This database consolidates all the bills and laws presented to the Knesset by members of Knesset and the Israeli government as of the 20th Knesset which feature a characteristic or element pertaining to annexation of the West Bank.
For the purpose of this database, annexation means application of Israel’s sovereignty to the territory of the West Bank, which was conquered by Israel in 1967. Israel has never applied its sovereignty to West Bank territory, with the exception of East Jerusalem, and West Bank territory is subject to Israel’s military control. Israel, as well as the international community, considers the West Bank separate from the State of Israel.
International law prohibits annexing territory conquered during armed conflict to the occupying power; it determines that the occupied territory must be held temporarily under a regime of occupation until circumstances change and the territory may be returned in the framework of an agreement.
According to international humanitarian law, the military commander is the acting sovereign in the occupied territory in the framework of the temporary occupation regime. The law of occupation is the binding normative legal framework in this regime as defined in international law (along with the local laws in force prior to occupation). The military commander is responsible for administrating daily arrangements, ensuring public order and the welfare of the population under occupation. Therefore, by legislating upon the occupied territory, the occupying country is applying its sovereignty and de-facto annexing the territory.
Israeli occupation of the West Bank has throughout the years been characterized by its policy of incremental or creeping annexation, achieved by implementing long-term changes to West Bank territory. The most prominent example for this de-facto annexation policy is the establishment and cultivation of Israeli settlements in the occupied territory, usurping land and natural resources far and wide.
A marked shift in Israel’s incremental annexation of the West Bank occurred during the 20th Knesset and all the Knessets that followed it with the transition from de-facto annexation to de-jure annexation. 137 bills pertaining to annexation were proposed since the 20th Knesset. Of these bills, nine were approved and became law in Israel. The significance of this data is that the Israel Knesset regards itself as the legislative authority in the West Bank and the sovereign there.
Members of Knesset are the Israel public’s elected representatives in the Knesset the Israeli legislature. Millions of Palestinian residents of the West Bank, in contrast, are not Israeli citizens and do not have the right to vote; therefore, their interests are not represented in the Knesset and they lack the ability to influence Israel’s policy. The military commander is authorized by international law to consider only the interests of the occupied civilian population and military needs; the Knesset weighs a much wider range of issues and interests and is not obligated to consider the interests of the Palestinians, who do not have representation in the Knesset.

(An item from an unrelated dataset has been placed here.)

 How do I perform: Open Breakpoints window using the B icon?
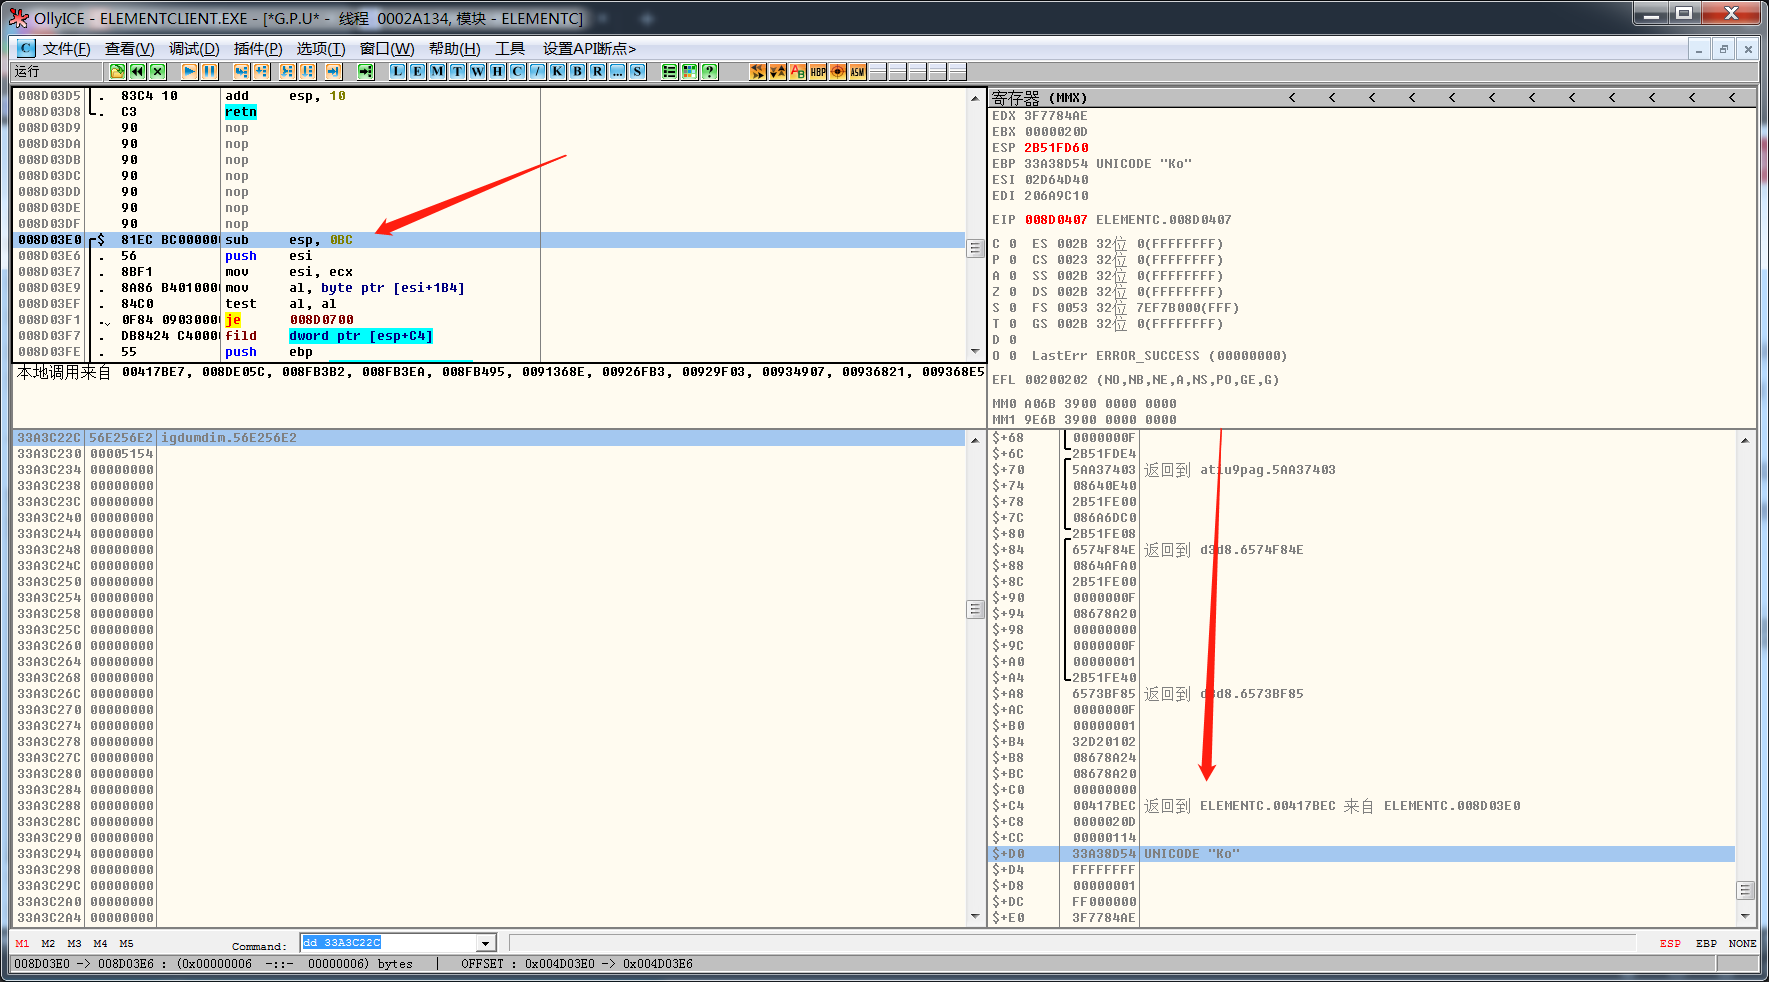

Steps towards de-jure annexation are evident through legal opinions and shifts in the State’s position (such as in petitions adjudicated in the Israeli courts and publications issued by the Israeli Ministry of Foreign Affairs), as well as in legislation. These shifts ostensibly challenge the West Bank’s legal status as occupied territory, Israel’s authority to operate there, and Israel’s duty to protect the rights and property of the Palestinian population living under its occupation.
This database focuses on the de-jure/legislative steps undertaken towards annexation by Knesset legislation. It provides detailed information regarding various bills on numerous topics at the respective stages of legislation, from bills submitted to laws approved by the Knesset and introduced into Israel’s statute book. All these bills and laws incorporate elements pertaining to annexation.
Almost needless to say, the State of Israel has not openly declared its intention to annex the West Bank and has not granted equal rights to Palestinians residents of the West Bank citizenship. Therefore, as steps towards annexation intensify, there is a growing impression that Israel is transforming itself into an apartheid state. Two types of people live under Israel’s regime and subject to its control and sovereignty: Israeli citizens who have full rights, and Palestinian residents who lack political rights, as well as other rights.
We have grouped the bills and laws into four categories:
- Applying Israeli law and jurisdiction (sovereignty) – legislation seeking to apply Israeli sovereignty to all or part of the West Bank territory.
- Direct legislation by the Knesset on the occupied territory – legislation seeking to assign the Knesset legislative powers upon the occupied territory and directly legislate laws with territorial jurisdiction (rather than personal jurisdiction) upon the West Bank.
- Assuming the powers of the military commander of the Area – legislation seeking to appropriate authority from the military commander, whose authority is grounded in international law and who acts in the place of the sovereign in the occupied territory and transfer it to the Knesset or other Israeli authorities.
- Normalizing and blurring the Green Line – legislation seeking to obfuscate the differences between the sovereign State of Israel and the occupied West Bank, which is subject to Israeli military rule.